_GIVEN REQUEST_: Put every line of the items below into a JSON list of strings, one string per line, leaving out blank lines.

_SUPPLIED RECORDS_:
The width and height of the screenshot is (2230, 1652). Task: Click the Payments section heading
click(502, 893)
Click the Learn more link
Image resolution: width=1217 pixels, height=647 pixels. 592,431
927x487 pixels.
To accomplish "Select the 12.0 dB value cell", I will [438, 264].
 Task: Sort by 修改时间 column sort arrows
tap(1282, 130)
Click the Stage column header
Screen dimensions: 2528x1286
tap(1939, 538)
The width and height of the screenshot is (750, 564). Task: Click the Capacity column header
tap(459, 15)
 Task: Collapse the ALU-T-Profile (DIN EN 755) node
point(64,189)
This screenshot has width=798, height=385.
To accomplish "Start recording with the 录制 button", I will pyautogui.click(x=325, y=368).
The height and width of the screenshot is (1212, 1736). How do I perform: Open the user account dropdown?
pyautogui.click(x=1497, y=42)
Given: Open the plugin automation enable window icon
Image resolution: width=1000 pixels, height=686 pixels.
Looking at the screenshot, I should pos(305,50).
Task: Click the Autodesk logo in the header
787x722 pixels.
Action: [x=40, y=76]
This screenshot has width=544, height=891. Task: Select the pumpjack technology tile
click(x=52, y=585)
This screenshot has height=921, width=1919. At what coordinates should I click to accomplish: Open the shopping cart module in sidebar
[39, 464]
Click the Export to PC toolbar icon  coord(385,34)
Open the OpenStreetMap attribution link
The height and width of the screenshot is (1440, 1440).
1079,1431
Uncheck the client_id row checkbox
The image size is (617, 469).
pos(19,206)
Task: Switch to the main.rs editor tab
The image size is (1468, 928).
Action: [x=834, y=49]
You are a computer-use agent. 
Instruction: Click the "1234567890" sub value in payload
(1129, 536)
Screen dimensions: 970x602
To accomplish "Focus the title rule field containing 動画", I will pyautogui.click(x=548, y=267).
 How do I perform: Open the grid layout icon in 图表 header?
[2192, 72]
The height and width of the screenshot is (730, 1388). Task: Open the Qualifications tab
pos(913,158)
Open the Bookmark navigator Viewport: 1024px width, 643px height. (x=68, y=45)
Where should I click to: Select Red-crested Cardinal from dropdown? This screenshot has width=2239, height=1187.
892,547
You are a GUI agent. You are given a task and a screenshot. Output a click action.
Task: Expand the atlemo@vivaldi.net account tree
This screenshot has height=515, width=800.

_SOLUTION_:
[
  "The width and height of the screenshot is (2230, 1652). Task: Click the Payments section heading",
  "click(502, 893)",
  "Click the Learn more link",
  "Image resolution: width=1217 pixels, height=647 pixels. 592,431",
  "927x487 pixels.",
  "To accomplish \"Select the 12.0 dB value cell\", I will [438, 264].",
  " Task: Sort by 修改时间 column sort arrows",
  "tap(1282, 130)",
  "Click the Stage column header",
  "Screen dimensions: 2528x1286",
  "tap(1939, 538)",
  "The width and height of the screenshot is (750, 564). Task: Click the Capacity column header",
  "tap(459, 15)",
  " Task: Collapse the ALU-T-Profile (DIN EN 755) node",
  "point(64,189)",
  "This screenshot has width=798, height=385.",
  "To accomplish \"Start recording with the 录制 button\", I will pyautogui.click(x=325, y=368).",
  "The height and width of the screenshot is (1212, 1736). How do I perform: Open the user account dropdown?",
  "pyautogui.click(x=1497, y=42)",
  "Given: Open the plugin automation enable window icon",
  "Image resolution: width=1000 pixels, height=686 pixels.",
  "Looking at the screenshot, I should pos(305,50).",
  "Task: Click the Autodesk logo in the header",
  "787x722 pixels.",
  "Action: [x=40, y=76]",
  "This screenshot has width=544, height=891. Task: Select the pumpjack technology tile",
  "click(x=52, y=585)",
  "This screenshot has height=921, width=1919. At what coordinates should I click to accomplish: Open the shopping cart module in sidebar",
  "[39, 464]",
  "Click the Export to PC toolbar icon  coord(385,34)",
  "Open the OpenStreetMap attribution link",
  "The height and width of the screenshot is (1440, 1440).",
  "1079,1431",
  "Uncheck the client_id row checkbox",
  "The image size is (617, 469).",
  "pos(19,206)",
  "Task: Switch to the main.rs editor tab",
  "The image size is (1468, 928).",
  "Action: [x=834, y=49]",
  "You are a computer-use agent. ",
  "Instruction: Click the \"1234567890\" sub value in payload",
  "(1129, 536)",
  "Screen dimensions: 970x602",
  "To accomplish \"Focus the title rule field containing 動画\", I will pyautogui.click(x=548, y=267).",
  " How do I perform: Open the grid layout icon in 图表 header?",
  "[2192, 72]",
  "The height and width of the screenshot is (730, 1388). Task: Open the Qualifications tab",
  "pos(913,158)",
  "Open the Bookmark navigator Viewport: 1024px width, 643px height. (x=68, y=45)",
  "Where should I click to: Select Red-crested Cardinal from dropdown? This screenshot has width=2239, height=1187.",
  "892,547",
  "You are a GUI agent. You are given a task and a screenshot. Output a click action.",
  "Task: Expand the atlemo@vivaldi.net account tree",
  "This screenshot has height=515, width=800."
]